TASK DETAILS: Copy the stretch of the data below from "This screenshot has height=585, width=943." through "pyautogui.click(x=62, y=50)", putting "money stack" wherever "coin stack" appears and changing nothing else.
--------------------------------------------------
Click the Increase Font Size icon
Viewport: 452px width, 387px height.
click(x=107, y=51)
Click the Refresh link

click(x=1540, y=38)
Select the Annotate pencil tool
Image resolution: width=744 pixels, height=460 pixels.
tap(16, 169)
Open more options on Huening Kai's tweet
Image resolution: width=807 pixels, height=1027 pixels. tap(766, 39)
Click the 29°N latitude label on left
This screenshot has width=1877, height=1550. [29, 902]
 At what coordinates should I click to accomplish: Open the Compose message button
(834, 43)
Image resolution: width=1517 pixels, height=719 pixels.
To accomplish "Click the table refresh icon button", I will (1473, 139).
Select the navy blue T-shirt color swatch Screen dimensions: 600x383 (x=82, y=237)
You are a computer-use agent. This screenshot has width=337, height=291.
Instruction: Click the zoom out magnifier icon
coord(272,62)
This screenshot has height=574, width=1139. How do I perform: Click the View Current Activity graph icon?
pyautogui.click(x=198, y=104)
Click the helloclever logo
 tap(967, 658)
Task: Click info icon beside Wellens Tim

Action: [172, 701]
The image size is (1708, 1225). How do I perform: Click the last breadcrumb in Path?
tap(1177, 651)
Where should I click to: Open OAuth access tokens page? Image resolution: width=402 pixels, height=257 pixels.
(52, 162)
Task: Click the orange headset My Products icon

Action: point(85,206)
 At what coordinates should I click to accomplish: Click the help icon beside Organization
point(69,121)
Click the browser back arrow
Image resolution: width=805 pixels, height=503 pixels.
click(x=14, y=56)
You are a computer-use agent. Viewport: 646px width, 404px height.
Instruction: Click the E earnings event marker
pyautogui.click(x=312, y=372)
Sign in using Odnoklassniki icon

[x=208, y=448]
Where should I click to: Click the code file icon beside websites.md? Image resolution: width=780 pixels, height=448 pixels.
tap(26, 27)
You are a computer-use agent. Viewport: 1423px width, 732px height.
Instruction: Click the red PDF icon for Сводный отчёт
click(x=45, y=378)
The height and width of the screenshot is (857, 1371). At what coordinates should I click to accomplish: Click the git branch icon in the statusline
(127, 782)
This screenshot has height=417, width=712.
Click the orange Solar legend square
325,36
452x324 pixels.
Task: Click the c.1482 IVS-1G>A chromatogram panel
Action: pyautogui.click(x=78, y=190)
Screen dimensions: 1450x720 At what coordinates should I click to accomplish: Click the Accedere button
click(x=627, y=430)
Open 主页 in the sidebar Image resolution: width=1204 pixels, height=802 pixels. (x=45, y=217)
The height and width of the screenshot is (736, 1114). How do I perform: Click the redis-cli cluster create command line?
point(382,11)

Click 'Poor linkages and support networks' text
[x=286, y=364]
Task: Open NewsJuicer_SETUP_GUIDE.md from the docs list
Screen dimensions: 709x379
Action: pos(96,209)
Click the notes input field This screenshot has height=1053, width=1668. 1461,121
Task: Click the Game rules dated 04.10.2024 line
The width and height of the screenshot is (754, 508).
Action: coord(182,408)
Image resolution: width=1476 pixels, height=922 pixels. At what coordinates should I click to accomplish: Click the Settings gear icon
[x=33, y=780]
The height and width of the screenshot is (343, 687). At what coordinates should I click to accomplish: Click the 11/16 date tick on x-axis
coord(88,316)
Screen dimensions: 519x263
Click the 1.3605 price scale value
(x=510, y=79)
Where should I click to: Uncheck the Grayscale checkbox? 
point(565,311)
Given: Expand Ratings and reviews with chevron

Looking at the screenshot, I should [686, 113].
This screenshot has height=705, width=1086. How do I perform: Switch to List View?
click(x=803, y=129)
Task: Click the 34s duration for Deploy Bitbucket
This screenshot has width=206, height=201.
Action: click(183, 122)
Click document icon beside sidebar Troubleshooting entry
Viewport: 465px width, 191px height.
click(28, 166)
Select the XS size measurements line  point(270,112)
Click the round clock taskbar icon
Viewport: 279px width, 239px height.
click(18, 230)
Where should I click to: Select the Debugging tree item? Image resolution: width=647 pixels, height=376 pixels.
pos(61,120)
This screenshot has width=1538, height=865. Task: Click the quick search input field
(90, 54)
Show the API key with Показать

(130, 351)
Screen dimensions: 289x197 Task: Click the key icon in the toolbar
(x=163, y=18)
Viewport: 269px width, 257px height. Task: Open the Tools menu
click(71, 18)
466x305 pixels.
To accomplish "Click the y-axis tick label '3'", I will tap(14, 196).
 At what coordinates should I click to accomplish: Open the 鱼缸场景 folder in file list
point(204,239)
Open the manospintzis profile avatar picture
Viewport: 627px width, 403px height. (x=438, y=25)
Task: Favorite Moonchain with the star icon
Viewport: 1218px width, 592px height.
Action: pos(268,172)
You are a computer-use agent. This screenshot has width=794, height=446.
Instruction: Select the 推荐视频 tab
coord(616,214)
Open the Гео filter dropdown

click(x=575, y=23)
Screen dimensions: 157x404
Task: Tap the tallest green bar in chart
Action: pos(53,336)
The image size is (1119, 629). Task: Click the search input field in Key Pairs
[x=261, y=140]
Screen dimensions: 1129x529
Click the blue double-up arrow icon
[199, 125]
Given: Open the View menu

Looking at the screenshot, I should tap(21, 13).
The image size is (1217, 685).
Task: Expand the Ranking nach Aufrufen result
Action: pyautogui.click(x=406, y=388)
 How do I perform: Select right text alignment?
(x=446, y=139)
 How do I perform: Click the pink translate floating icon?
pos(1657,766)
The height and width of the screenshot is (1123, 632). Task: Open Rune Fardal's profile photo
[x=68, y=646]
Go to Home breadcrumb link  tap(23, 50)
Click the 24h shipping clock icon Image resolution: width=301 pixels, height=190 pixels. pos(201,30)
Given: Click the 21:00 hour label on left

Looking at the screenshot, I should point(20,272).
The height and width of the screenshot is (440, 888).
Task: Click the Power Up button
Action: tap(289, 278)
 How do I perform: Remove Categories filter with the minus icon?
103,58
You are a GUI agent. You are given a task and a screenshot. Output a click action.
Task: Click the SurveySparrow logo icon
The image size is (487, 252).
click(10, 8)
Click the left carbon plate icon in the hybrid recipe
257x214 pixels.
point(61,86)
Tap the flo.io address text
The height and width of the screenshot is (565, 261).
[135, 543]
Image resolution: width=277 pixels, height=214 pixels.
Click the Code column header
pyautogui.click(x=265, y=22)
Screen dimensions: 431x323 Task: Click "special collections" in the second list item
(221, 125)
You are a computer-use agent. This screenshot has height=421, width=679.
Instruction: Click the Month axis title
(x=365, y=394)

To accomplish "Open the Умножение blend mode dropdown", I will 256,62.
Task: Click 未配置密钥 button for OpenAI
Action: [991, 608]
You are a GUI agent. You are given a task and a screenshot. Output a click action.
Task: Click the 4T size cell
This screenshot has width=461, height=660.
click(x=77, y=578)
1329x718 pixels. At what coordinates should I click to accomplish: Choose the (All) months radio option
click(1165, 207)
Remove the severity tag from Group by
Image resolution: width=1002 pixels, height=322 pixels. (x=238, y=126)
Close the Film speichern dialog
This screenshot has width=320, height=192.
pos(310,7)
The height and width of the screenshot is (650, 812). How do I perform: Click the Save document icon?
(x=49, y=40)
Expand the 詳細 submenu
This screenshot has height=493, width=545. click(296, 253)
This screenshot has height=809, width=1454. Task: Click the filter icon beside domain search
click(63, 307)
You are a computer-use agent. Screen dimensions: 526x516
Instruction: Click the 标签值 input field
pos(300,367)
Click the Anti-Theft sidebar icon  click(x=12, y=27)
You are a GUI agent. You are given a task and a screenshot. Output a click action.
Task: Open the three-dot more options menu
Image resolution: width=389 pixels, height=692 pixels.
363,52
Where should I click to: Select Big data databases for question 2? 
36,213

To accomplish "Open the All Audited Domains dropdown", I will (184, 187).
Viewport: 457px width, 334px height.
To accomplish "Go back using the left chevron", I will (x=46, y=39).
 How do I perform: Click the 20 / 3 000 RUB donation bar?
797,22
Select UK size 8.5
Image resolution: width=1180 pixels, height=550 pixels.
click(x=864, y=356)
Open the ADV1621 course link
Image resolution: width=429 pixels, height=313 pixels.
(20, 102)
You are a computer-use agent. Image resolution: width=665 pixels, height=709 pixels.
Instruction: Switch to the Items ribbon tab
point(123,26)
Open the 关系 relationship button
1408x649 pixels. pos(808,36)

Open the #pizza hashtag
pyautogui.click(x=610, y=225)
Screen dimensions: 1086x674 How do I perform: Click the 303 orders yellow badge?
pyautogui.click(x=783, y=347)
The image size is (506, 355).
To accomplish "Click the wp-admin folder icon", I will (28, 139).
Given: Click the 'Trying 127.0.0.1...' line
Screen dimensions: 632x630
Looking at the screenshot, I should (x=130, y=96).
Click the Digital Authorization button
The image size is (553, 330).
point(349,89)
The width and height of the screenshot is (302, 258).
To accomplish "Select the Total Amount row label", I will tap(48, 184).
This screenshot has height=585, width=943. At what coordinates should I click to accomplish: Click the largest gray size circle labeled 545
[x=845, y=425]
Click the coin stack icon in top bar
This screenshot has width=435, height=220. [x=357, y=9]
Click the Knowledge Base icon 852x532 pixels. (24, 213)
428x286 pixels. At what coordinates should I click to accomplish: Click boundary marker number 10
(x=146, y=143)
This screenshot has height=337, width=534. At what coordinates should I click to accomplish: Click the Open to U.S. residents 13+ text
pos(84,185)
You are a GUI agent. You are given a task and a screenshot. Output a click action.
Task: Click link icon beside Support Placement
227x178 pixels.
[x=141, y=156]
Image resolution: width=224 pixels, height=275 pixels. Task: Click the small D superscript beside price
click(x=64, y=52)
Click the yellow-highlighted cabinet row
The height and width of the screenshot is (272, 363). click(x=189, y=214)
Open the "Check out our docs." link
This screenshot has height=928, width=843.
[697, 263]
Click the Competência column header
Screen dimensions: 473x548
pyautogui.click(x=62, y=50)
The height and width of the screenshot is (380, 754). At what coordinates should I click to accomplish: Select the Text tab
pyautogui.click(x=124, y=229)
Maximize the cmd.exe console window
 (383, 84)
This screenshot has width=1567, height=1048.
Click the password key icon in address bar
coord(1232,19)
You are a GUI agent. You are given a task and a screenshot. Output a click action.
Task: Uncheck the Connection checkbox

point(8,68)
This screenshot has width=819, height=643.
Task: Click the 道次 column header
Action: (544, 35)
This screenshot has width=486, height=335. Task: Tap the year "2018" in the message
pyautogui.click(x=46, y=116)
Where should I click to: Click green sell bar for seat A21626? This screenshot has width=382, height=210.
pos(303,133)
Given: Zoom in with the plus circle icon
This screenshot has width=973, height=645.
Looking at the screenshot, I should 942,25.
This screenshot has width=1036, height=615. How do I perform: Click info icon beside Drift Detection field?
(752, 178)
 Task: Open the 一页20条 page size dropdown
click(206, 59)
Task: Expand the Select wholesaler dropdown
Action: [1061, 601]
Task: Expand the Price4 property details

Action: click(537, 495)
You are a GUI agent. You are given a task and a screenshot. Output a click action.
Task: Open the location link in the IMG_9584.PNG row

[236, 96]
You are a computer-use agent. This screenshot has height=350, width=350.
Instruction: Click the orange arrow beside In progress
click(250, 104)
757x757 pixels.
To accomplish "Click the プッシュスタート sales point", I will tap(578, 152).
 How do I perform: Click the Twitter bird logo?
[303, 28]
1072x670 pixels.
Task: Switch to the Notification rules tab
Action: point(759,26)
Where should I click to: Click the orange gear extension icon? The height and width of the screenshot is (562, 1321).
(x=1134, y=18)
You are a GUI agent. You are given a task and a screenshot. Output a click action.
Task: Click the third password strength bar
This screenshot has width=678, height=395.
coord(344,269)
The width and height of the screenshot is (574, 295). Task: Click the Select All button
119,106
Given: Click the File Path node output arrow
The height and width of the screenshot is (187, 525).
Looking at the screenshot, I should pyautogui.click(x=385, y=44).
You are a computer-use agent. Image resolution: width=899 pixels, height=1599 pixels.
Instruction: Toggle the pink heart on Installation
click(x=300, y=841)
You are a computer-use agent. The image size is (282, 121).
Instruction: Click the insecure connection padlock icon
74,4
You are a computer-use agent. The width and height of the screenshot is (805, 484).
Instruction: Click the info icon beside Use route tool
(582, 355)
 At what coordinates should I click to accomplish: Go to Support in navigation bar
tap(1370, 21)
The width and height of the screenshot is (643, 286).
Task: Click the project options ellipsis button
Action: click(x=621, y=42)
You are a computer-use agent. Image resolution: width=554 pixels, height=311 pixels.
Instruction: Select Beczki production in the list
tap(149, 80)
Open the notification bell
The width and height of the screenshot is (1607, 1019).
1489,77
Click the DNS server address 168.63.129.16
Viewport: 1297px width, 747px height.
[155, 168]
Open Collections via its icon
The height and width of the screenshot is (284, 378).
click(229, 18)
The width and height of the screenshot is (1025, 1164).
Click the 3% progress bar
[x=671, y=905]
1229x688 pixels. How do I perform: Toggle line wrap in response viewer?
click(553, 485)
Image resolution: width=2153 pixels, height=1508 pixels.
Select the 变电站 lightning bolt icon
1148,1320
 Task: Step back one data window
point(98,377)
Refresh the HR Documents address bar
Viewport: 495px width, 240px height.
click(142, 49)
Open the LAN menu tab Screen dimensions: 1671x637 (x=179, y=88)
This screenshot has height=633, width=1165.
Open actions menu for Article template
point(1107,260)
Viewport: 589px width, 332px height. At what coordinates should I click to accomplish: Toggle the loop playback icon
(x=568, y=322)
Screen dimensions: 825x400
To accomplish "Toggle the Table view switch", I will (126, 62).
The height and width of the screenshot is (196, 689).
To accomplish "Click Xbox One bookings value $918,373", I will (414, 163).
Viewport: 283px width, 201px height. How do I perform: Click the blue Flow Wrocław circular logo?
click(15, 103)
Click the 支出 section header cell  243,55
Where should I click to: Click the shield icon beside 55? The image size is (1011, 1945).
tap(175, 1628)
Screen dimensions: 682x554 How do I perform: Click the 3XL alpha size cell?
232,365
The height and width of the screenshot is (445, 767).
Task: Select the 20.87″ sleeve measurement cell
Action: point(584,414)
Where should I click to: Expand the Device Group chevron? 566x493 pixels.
--------------------------------------------------
OUTPUT BELOW:
This screenshot has height=585, width=943. At what coordinates should I click to accomplish: Click the largest gray size circle labeled 545
[x=845, y=425]
Click the money stack icon in top bar
This screenshot has width=435, height=220. [x=357, y=9]
Click the Knowledge Base icon 852x532 pixels. (24, 213)
428x286 pixels. At what coordinates should I click to accomplish: Click boundary marker number 10
(x=146, y=143)
This screenshot has height=337, width=534. At what coordinates should I click to accomplish: Click the Open to U.S. residents 13+ text
pos(84,185)
You are a GUI agent. You are given a task and a screenshot. Output a click action.
Task: Click link icon beside Support Placement
227x178 pixels.
[x=141, y=156]
Image resolution: width=224 pixels, height=275 pixels. Task: Click the small D superscript beside price
click(x=64, y=52)
Click the yellow-highlighted cabinet row
The height and width of the screenshot is (272, 363). click(x=189, y=214)
Open the "Check out our docs." link
This screenshot has height=928, width=843.
[697, 263]
Click the Competência column header
Screen dimensions: 473x548
pyautogui.click(x=62, y=50)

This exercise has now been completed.